The local Yemeni inhabitants launched an assault on the Houthis with the support of the United Arab Emirates Armed Forces. The native Perim islanders eventually defeated the Houthis in a violent battle that lasted a couple of hours and led to a power plant being destroyed. The Houthis accused the Saudi-led coalition of being "invaders". The Houthis planted multiple mines in the island and according to the local native leader, they still pose a threat to the resumption of normal life on the island. In 2026, the Houthis retook the island.

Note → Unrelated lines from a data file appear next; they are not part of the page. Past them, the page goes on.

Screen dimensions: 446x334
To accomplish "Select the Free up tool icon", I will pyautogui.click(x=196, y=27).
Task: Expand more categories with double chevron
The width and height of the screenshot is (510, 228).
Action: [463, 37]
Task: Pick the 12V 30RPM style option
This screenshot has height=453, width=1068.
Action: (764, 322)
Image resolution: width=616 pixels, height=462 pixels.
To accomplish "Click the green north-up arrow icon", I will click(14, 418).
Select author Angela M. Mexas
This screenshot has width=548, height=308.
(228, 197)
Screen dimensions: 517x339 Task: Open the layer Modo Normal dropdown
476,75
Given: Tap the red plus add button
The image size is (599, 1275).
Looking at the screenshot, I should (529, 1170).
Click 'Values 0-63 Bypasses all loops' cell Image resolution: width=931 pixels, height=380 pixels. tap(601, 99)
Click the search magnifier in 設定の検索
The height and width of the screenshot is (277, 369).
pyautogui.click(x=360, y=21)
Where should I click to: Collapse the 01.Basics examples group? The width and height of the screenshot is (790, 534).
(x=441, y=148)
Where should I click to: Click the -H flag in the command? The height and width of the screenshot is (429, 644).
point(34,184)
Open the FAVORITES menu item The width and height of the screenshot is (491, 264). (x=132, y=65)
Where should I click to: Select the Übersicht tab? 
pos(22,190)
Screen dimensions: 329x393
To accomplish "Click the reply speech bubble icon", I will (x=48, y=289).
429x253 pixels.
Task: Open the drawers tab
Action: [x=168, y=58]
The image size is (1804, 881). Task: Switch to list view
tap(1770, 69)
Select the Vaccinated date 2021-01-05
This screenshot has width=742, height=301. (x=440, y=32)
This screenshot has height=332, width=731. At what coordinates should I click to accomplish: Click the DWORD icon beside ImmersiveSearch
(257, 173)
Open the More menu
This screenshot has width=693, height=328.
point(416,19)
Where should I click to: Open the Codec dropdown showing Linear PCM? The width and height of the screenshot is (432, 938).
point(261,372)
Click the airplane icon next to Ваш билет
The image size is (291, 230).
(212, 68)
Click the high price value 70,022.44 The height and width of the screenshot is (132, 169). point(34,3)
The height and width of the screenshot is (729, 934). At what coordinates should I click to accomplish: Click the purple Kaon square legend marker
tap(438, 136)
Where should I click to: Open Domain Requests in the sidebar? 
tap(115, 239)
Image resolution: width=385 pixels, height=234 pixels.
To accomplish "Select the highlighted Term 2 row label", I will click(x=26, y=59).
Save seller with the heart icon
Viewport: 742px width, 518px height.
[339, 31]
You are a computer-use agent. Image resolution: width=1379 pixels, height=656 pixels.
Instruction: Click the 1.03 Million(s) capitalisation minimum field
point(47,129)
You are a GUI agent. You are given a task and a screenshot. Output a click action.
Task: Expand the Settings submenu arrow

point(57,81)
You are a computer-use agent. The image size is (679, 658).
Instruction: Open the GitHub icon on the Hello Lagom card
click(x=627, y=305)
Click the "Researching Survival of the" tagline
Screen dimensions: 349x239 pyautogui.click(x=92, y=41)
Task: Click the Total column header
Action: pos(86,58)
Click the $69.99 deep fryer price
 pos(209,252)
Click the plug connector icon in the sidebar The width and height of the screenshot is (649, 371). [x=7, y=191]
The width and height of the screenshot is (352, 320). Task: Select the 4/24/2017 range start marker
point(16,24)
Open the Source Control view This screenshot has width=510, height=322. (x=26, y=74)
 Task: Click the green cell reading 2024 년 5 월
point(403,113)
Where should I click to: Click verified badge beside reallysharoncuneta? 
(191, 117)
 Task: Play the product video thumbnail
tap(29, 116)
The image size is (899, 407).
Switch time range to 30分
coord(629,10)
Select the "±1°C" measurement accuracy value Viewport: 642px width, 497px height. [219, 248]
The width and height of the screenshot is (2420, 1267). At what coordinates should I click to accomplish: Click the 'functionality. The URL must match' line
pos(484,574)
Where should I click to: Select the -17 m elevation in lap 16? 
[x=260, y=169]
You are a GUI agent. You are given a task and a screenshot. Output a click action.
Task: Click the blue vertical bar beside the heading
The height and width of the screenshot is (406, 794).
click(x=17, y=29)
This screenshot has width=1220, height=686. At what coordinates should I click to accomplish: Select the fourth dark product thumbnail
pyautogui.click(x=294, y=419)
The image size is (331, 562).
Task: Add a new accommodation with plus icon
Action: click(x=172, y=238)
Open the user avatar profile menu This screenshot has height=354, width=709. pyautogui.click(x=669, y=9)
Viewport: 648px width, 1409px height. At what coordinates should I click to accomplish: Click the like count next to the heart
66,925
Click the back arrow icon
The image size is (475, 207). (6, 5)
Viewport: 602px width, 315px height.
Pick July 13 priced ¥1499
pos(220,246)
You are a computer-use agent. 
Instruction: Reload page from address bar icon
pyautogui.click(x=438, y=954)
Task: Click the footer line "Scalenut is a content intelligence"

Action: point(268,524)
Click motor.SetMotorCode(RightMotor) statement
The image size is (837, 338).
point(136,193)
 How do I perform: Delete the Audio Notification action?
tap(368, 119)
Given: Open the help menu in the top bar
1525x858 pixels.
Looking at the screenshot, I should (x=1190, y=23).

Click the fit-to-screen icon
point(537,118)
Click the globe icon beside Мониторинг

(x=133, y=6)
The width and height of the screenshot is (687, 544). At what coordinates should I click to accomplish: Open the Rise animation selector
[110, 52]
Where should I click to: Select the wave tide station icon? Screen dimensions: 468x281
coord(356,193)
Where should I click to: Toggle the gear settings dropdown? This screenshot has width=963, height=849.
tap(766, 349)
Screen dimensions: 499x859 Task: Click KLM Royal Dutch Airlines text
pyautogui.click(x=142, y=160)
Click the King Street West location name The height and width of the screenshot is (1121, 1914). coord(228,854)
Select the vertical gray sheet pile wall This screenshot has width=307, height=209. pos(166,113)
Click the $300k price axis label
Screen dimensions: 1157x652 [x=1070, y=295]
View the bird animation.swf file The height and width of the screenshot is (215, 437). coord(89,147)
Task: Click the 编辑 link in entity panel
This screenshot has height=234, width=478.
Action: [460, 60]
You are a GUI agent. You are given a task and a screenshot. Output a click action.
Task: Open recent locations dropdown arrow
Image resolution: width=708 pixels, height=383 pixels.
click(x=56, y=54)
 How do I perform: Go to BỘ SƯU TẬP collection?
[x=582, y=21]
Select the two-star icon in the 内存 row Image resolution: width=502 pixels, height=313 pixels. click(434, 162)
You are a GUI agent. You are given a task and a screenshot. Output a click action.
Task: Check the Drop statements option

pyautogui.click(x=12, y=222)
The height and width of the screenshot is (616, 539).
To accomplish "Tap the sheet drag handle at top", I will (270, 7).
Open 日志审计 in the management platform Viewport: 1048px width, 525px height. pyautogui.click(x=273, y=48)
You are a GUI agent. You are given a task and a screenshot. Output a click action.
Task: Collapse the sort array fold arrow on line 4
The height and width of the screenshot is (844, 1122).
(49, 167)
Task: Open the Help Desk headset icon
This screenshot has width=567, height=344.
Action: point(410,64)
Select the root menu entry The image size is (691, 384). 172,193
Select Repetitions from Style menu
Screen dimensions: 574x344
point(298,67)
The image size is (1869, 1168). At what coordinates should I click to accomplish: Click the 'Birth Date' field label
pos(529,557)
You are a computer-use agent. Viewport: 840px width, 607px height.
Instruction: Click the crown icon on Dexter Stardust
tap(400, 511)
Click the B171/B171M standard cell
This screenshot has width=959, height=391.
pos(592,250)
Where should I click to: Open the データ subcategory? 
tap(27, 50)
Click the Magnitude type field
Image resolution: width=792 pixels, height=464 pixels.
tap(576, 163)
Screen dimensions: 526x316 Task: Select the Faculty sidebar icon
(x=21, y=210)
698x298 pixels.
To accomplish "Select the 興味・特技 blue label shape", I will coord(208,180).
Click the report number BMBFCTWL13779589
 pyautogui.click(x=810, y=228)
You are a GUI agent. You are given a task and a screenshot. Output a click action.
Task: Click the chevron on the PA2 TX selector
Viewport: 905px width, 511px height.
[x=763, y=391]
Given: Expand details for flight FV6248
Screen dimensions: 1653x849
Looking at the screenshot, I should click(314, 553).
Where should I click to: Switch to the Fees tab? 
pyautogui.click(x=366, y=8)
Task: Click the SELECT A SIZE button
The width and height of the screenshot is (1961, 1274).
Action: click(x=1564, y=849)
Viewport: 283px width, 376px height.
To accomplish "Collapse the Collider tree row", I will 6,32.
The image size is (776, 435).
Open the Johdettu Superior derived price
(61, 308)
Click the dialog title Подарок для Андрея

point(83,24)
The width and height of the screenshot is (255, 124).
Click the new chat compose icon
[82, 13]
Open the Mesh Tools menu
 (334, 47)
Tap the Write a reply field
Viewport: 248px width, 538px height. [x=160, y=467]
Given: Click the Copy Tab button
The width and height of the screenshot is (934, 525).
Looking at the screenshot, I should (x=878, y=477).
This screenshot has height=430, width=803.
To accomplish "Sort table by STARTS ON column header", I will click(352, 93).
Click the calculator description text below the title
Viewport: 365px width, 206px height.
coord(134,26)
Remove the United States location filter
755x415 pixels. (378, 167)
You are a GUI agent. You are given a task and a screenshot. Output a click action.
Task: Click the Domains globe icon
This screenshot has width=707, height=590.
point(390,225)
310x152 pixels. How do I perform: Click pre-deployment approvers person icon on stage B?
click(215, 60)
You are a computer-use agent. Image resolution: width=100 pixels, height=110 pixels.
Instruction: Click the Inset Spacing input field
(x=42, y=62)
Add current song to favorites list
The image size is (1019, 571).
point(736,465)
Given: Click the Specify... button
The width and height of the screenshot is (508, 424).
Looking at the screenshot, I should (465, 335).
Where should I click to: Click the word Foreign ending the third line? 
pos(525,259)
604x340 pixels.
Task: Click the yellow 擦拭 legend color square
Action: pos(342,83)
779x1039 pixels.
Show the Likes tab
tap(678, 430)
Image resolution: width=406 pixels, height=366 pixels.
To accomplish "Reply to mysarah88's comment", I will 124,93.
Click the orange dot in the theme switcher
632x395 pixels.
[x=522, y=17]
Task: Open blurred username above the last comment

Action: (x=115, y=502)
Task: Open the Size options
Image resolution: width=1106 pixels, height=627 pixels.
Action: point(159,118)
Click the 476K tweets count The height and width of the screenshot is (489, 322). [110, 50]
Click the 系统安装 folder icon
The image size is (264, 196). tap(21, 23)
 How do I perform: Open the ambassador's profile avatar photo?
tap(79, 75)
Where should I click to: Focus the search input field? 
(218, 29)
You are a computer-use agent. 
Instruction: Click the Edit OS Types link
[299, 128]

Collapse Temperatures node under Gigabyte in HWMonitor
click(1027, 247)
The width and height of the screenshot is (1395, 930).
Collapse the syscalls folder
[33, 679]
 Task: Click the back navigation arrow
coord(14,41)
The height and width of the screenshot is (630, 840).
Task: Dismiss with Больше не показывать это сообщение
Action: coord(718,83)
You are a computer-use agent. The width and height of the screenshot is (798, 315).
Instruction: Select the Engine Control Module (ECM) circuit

====United Arab Emirates control====
The island was under the control of the United Arab Emirates Armed Forces as part of the Saudi-led intervention in Yemen from 2015 until their drawback from Yemen in 2019. In 2019, control of the island was handed to Saudi Arabia and the Yemeni Coast Guard. It was reported that in 2016 there had been an attempt to create an airbase with a 10,000 ft (3,000 m) runway in the north of the island. It was believed that project was abandoned in 2017 with some structures and the runway outline visible. Satellite images from February 2021 revealed construction had begun on a separate, approximately 6,000 ft (1,800m), runway near this project.

====Yemeni National Resistance Forces control====
In May 2021 Yemeni military officials stated that the United Arab Emirates was building the runway. However, based on a statement on the Saudi state news agency SPA, it was subsequently reported the construction was being carried out by the Saudi-led coalition to secure the area. In response to Yemeni officials saying the United Arab Emirates was behind the air base, the Saudi-led coalition spokesperson stated that it had established a presence on the island to counter threats to maritime trade from Houthis and dismissed reports that UAE forces were on the island, stating that UAE efforts were focused on providing air support for coalition operations in Marib instead.

In 2021, Tareq Saleh, a Yemeni military commander of the Yemeni National Resistance Forces, stated in an interview that his units of the National Resistance Forces are deployed in Perim and they are affiliated with the Yemeni Coast Guard. On 11 September 2026 media sources reported the capture of Perim by Houthi forces.

==Climate==

Climate data for Perim (Barim Island)
| Month | Jan | Feb | Mar | Apr | May | Jun | Jul | Aug | Sep | Oct | Nov | Dec | Year |
| Mean daily maximum °C (°F) | 28.9 (84.0) | 29.4 (84.9) | 30.6 (87.1) | 32.2 (90.0) | 35.0 (95.0) | 36.7 (98.1) | 37.2 (99.0) | 36.7 (98.1) | 36.1 (97.0) | 33.3 (91.9) | 31.1 (88.0) | 29.4 (84.9) | 33.1 (91.5) |
| Daily mean °C (°F) | 26.4 (79.5) | 26.7 (80.1) | 27.8 (82.0) | 29.2 (84.6) | 31.7 (89.1) | 33.1 (91.6) | 33.6 (92.5) | 33.3 (91.9) | 32.5 (90.5) | 30.3 (86.5) | 28.3 (82.9) | 27.0 (80.6) | 30.0 (86.0) |
| Mean daily minimum °C (°F) | 23.9 (75.0) | 23.9 (75.0) | 25.0 (77.0) | 26.1 (79.0) | 28.3 (82.9) | 29.4 (84.9) | 30.0 (86.0) | 30.0 (86.0) | 28.9 (84.0) | 27.2 (81.0) | 25.6 (78.1) | 24.4 (75.9) | 26.9 (80.4) |
| Average rainfall mm (inches) | 5 (0.2) | 3 (0.1) | 5 (0.2) | 3 (0.1) | 2 (0.1) | 2 (0.1) | 3 (0.1) | 5 (0.2) | 13 (0.5) | 3 (0.1) | 3 (0.1) | 3 (0.1) | 50 (2.0) |
| Average relative humidity (%) | 71 | 72 | 73 | 74 | 72 | 71 | 69 | 68 | 74 | 72 | 71 | 73 | 72 |
| Mean daily sunshine hours | 9.2 | 9.1 | 8.7 | 8.4 | 7.7 | 8.3 | 6.3 | 6.2 | 7.2 | 9.1 | 8.4 | 9.3 | 8.2 |
Source: Arab Meteorology Book

==Development==
===Yemen-Djibouti Bridge Project===
In 2008, a $200-billion mega-project for the construction of a transcontinental bridge linking Yemen and Djibouti via Perim Island, the Bridge of the Horns, was announced by a Dubai-based company, Al Noor Holding Investments. At around 28.5 km, it would be one of the longest bridges in the world and its suspension portion the longest. In June 2010, it was announced that the start of Phase I, the 3.5 km bridge between the mainland of Yemen and Perim, was delayed indefinitely until a framework agreement between Djibouti and Yemen could be signed.